In the scientific journal Nature’s career column five scientists and future scientists vote for the production of audio-visual grant proposals. The future of grant proposals is video (February 5, 2021), the article states in its title. According to the authors (and the scientific literature) review processes are neither very efficient nor very reliable. Among the many problems: While the number of independent reviewers is critical for the reliability of the grant’s overall assessment, there aren’t enough researchers available for reviewing. Video, however, is a time-efficient medium and could make reviewing more attractive.
The authors suggest “that all technical aspects of a project proposal should be communicated in a 20-minute video; the budget and applicant biographies should remain text-based.” To create a video instead of text would reduce proposal preparation time, and could improve proposal quality. Even “modest videos” – like a recorded PowerPoint presentation – “are likely to be more effective communication tools than static text and images.” Ideally, videos can become “guided tours of researchers’ ideas”.
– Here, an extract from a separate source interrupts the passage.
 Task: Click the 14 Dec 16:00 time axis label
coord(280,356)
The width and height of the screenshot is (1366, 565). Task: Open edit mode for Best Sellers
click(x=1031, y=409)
As one of the underlying causes for the authors’ advance they mention the known fact that funding agencies tend to favour low risk and incremental science while interdisciplinary approaches are less successful in acquiring money. Videos have the potential to change this situation. After all, “today’s funding decisions influence tomorrow’s discoveries.”
(Declaration of interest: The author of this blogpost, Thilo Körkel, is an employee of Springer Nature, the publisher of Nature.)